Paul J. Nolte, managing director of Dearborn Partners, Chicago: "While the year before a national election is generally positive, this one could be dicey as domestic issues and international debt problems dominate. Put $5,000 in DoubleLine Core Fixed Income Fund (DLFNX), which has squeezed return from a tough fixed-income environment. In equities, I'd emphasize the largest, putting $2,000 in Vanguard Mega Cap 300 Growth Index ETF (MGK), $2,000 in Consumer Staples Select Sector SPDR (XLP), and $1,000 in JPMorgan Alerian MLP Index ETN (AMJ), which invests in master limited partnerships in transportation of fuel."
Mark Salzinger, chief investment officer of Salzinger Sheaff Brock LLC in Indianapolis and publisher/editor of The No-Load Fund Investor newsletter: "Economically sensitive stocks are now better values, albeit riskier, than large, high-quality, economy-resistant stocks. I recommend $3,300 in Market Vectors Brazil Small Cap ETF (BRF), which benefits from Brazil's rising middle class; $3,500 in Cambiar Small Cap Fund (CAMSX), which is well-positioned if the global economy does better than people expect; and $3,200 in FBR Gas Utility Index Fund (GASFX), which has been an outstanding performer benefiting from the advantages of the plentiful U.S. natural gas supply."
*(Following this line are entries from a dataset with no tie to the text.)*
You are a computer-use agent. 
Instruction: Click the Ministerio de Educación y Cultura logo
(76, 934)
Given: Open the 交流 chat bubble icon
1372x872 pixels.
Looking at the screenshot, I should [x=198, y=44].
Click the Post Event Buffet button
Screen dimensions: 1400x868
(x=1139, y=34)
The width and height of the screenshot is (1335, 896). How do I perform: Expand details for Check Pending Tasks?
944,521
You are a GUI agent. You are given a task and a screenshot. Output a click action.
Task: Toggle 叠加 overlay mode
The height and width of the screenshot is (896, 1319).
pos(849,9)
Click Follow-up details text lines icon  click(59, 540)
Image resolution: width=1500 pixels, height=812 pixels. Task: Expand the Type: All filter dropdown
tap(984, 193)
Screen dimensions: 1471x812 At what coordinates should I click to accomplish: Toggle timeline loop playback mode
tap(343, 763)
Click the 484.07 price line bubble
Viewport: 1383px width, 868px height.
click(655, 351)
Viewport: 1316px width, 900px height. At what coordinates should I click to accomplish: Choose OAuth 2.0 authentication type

Paul Auslander, president-elect of the Financial Planning Association and chairman/CEO of American Financial Advisors Inc., Orlando, Fla.: "First pay off debtespecially credit cardsand fully fund your company tax-deferred retirement plan, if you have one. Beyond that, I suggest that investors under age 50 put $4,000 in Vanguard Total Stock Market Index Fund (VTSMX), $4,000 in Vanguard Total Bond Market Index (VBMFX) and $2,000 in Vanguard Total World Stock Index Fund (VTWSX). Those over 50 should change the amounts to $6,000 in the bond fund and the remainder in stock funds."